RAW DATA section start
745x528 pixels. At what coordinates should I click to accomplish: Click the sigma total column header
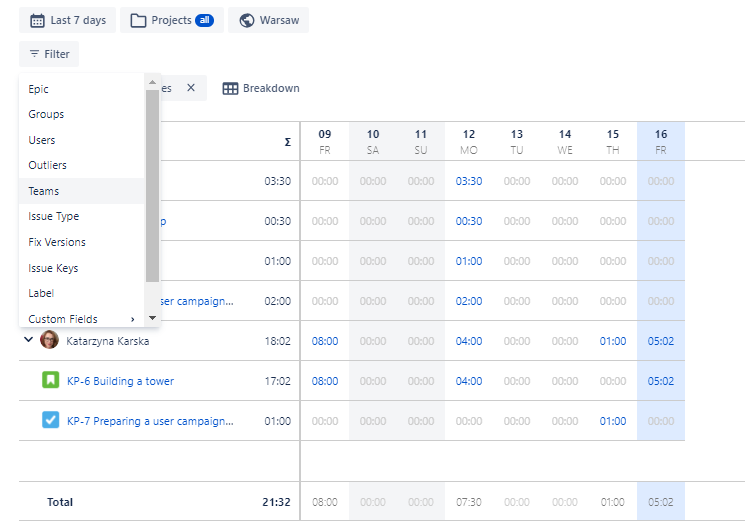pos(287,142)
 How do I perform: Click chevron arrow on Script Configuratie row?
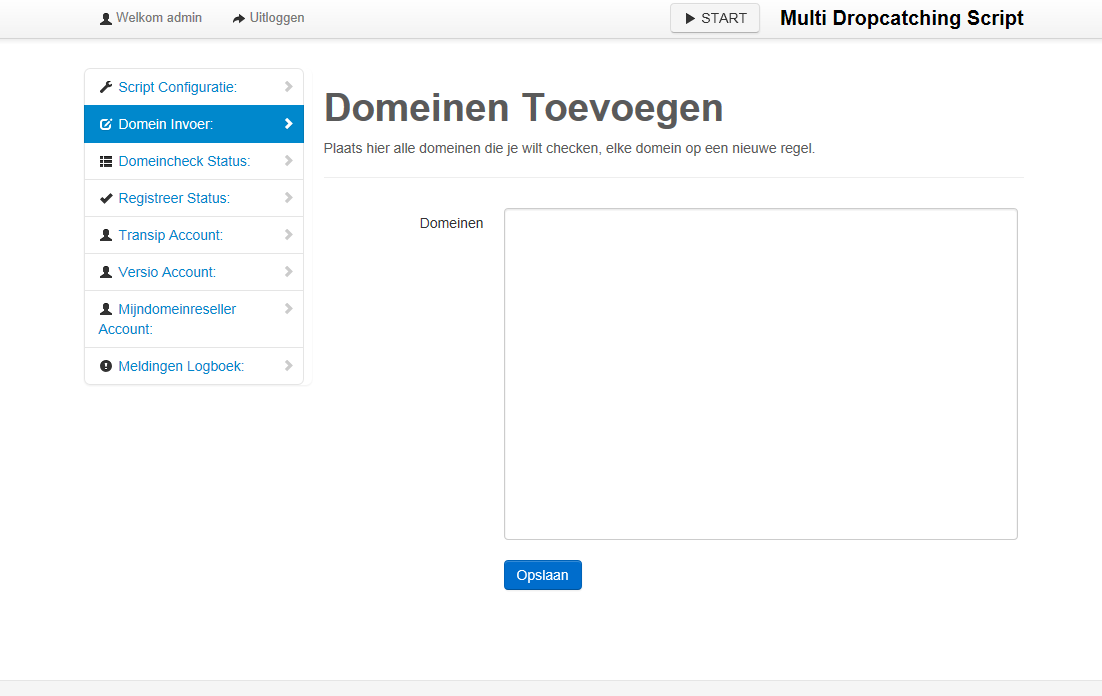click(288, 87)
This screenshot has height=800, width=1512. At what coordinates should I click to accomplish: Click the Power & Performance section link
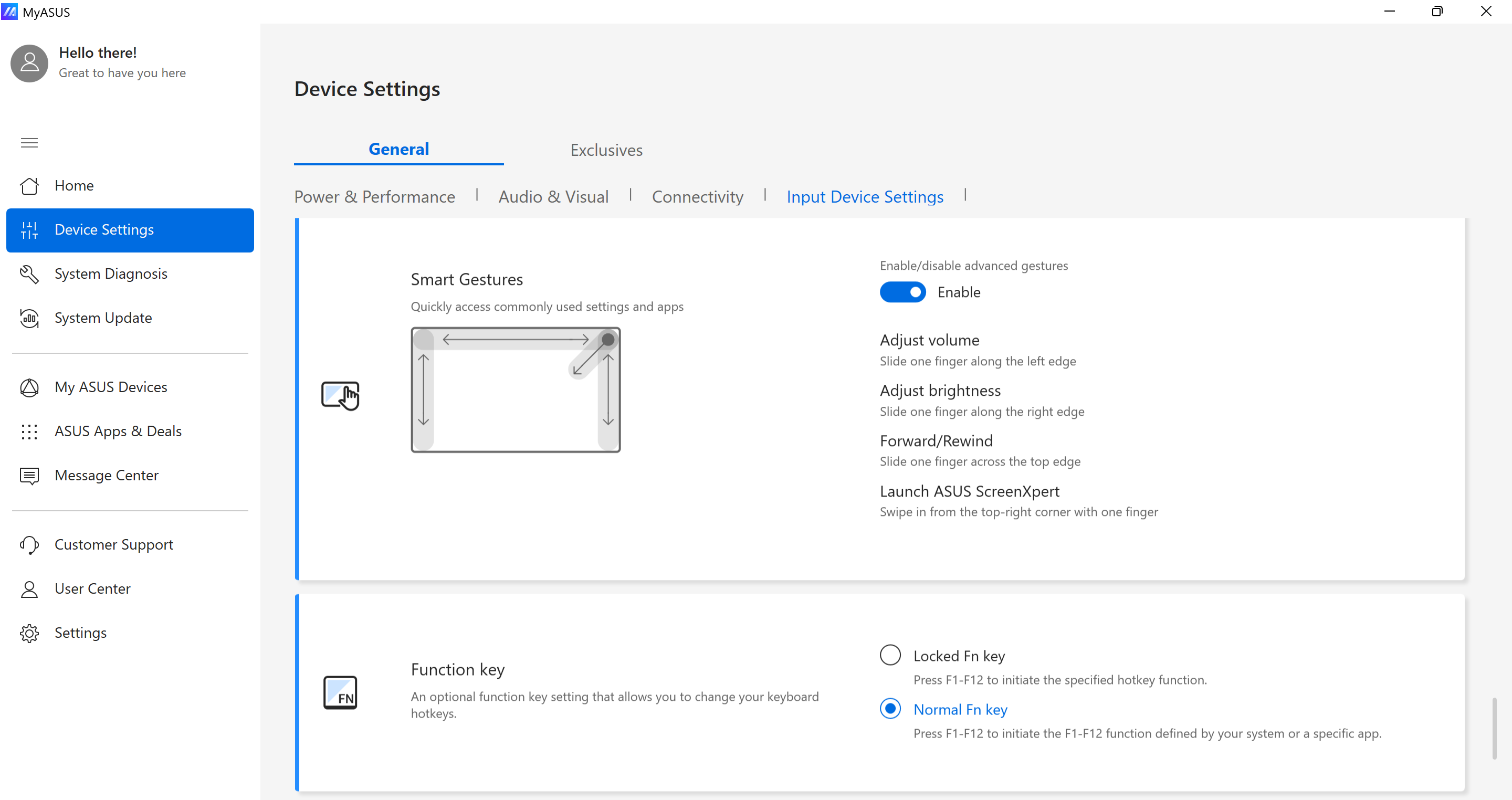(375, 197)
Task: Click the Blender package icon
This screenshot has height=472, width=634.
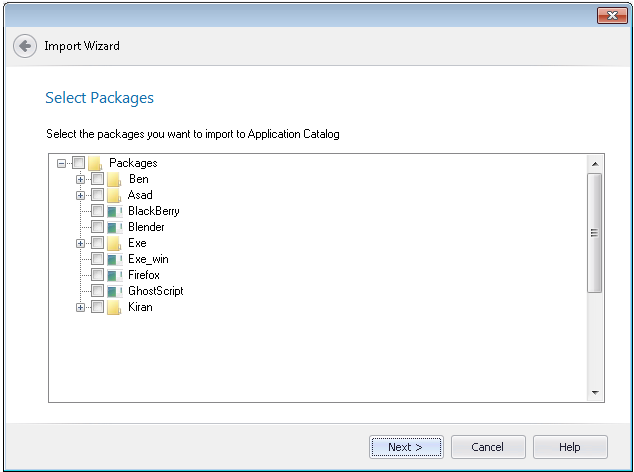Action: [114, 227]
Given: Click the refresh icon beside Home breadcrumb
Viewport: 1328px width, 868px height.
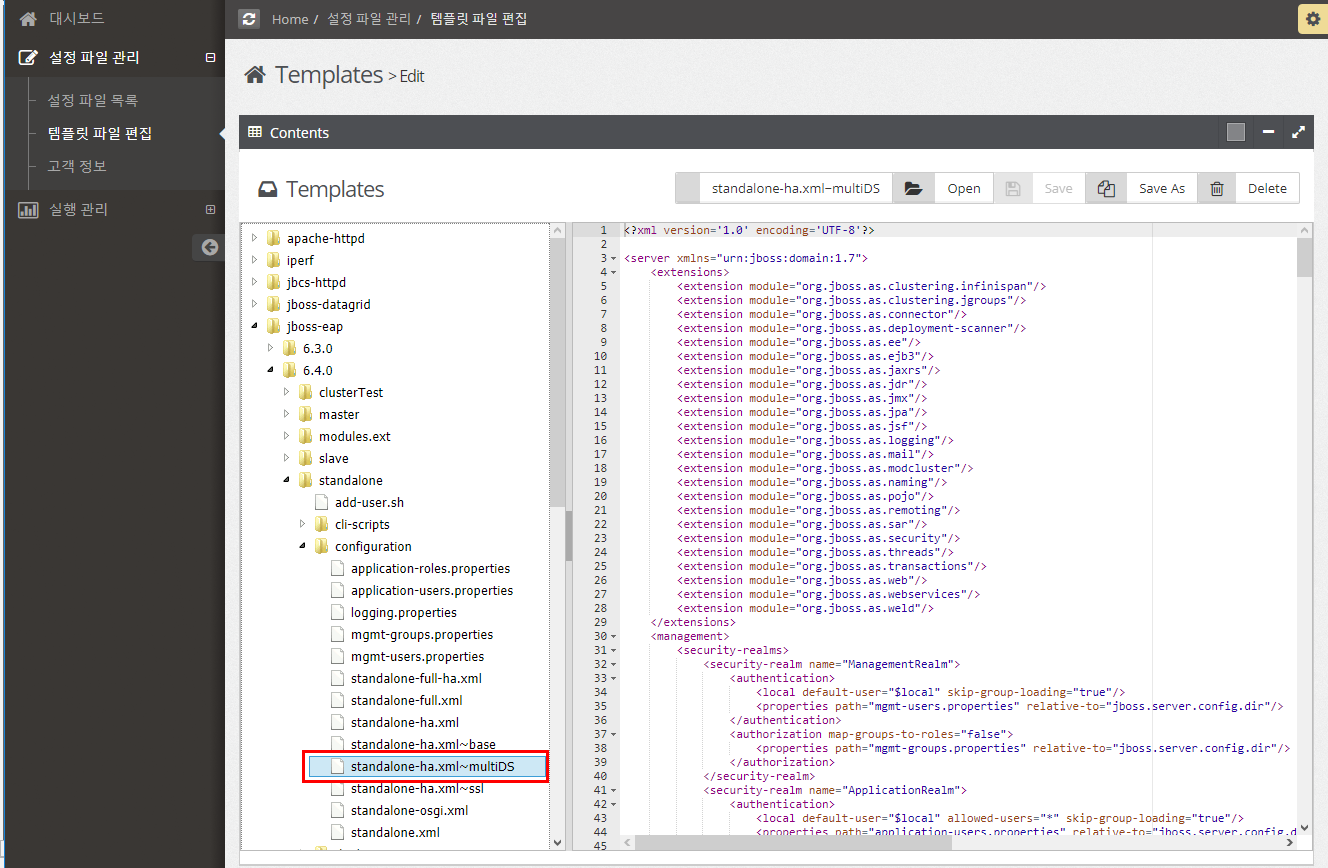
RAW DATA section end
_ASSIGNED TASK_
Each line from the one with "Task: Click the Blender package icon" to the end of the material needs to be output word for word, with no picture included.

_SOLUTION_
Task: Click the Blender package icon
This screenshot has height=472, width=634.
Action: [114, 227]
Given: Click the refresh icon beside Home breadcrumb
Viewport: 1328px width, 868px height.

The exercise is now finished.